Records contained in a dataset:
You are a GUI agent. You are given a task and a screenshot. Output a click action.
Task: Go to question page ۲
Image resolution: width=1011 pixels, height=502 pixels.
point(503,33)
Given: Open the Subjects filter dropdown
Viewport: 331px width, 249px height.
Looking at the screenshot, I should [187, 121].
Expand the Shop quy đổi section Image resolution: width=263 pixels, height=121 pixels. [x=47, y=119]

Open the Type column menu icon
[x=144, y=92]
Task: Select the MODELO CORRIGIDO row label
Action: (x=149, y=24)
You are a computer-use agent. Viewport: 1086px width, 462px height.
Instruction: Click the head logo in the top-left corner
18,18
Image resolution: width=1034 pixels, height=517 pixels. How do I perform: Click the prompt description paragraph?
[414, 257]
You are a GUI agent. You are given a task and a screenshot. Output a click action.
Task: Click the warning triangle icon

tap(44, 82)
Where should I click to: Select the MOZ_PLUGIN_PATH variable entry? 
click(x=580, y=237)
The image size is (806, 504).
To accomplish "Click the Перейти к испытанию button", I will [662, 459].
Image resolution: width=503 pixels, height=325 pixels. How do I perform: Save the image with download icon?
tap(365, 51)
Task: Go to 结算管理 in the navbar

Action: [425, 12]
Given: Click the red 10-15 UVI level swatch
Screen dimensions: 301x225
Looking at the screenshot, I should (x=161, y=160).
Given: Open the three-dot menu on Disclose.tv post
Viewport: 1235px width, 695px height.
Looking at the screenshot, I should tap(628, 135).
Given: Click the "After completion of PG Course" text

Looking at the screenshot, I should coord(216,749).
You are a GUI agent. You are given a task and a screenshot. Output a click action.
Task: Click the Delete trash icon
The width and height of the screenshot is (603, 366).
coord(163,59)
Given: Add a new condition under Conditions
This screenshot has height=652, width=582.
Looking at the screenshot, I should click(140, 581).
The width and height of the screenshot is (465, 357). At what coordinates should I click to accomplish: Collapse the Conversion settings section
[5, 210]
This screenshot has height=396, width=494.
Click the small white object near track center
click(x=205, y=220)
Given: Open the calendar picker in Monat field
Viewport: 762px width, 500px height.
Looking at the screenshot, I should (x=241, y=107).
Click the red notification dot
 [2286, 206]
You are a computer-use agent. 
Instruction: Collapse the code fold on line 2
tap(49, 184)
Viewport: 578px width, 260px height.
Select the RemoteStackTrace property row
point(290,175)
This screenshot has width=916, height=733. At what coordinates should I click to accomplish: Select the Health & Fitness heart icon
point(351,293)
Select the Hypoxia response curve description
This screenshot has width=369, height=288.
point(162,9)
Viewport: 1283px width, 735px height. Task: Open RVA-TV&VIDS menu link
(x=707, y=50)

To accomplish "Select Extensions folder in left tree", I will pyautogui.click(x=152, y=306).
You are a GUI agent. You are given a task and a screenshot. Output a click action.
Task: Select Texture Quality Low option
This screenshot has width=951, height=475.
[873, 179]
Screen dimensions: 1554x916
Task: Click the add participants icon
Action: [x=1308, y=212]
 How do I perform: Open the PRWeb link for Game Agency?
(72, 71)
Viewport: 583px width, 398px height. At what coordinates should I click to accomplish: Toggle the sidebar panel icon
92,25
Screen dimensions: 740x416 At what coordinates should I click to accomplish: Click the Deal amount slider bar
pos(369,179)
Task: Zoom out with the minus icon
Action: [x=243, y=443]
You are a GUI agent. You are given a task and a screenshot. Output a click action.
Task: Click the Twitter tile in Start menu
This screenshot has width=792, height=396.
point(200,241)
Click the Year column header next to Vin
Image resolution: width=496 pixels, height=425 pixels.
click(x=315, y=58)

▶ _Brief_:
Filter on the word "computer": copy each matching line from the entries above.

▶ _Exercise result_:
You are a computer-use agent. Viewport: 1086px width, 462px height.
You are a computer-use agent. 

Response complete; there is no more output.